>> BEGIN
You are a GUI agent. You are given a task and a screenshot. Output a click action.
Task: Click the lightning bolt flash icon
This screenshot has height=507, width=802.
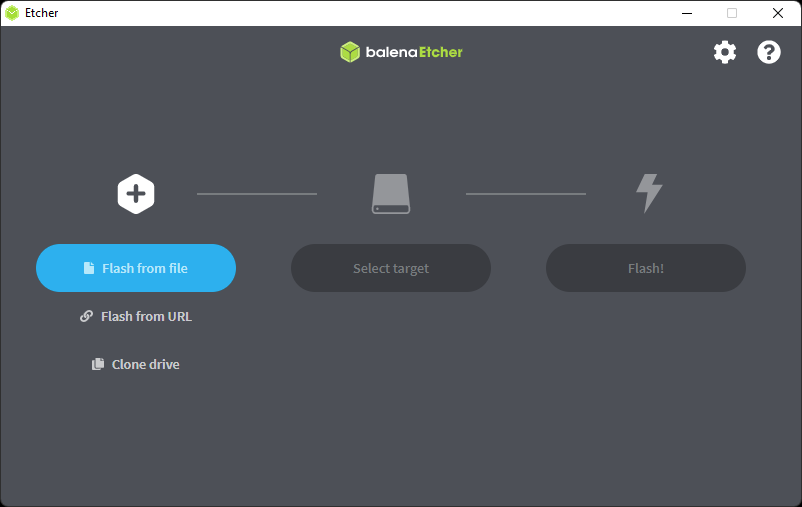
>> END
>> BEGIN
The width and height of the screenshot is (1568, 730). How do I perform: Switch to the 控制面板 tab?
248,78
>> END
→ **Your task**: Update everything from the line containing "You are a GUI" down to the line containing "This screenshot has height=507, width=802." by replacing "click action" with "tap action" and leaving all else unchanged.

→ **Result below**:
You are a GUI agent. You are given a task and a screenshot. Output a tap action.
Task: Click the lightning bolt flash icon
This screenshot has height=507, width=802.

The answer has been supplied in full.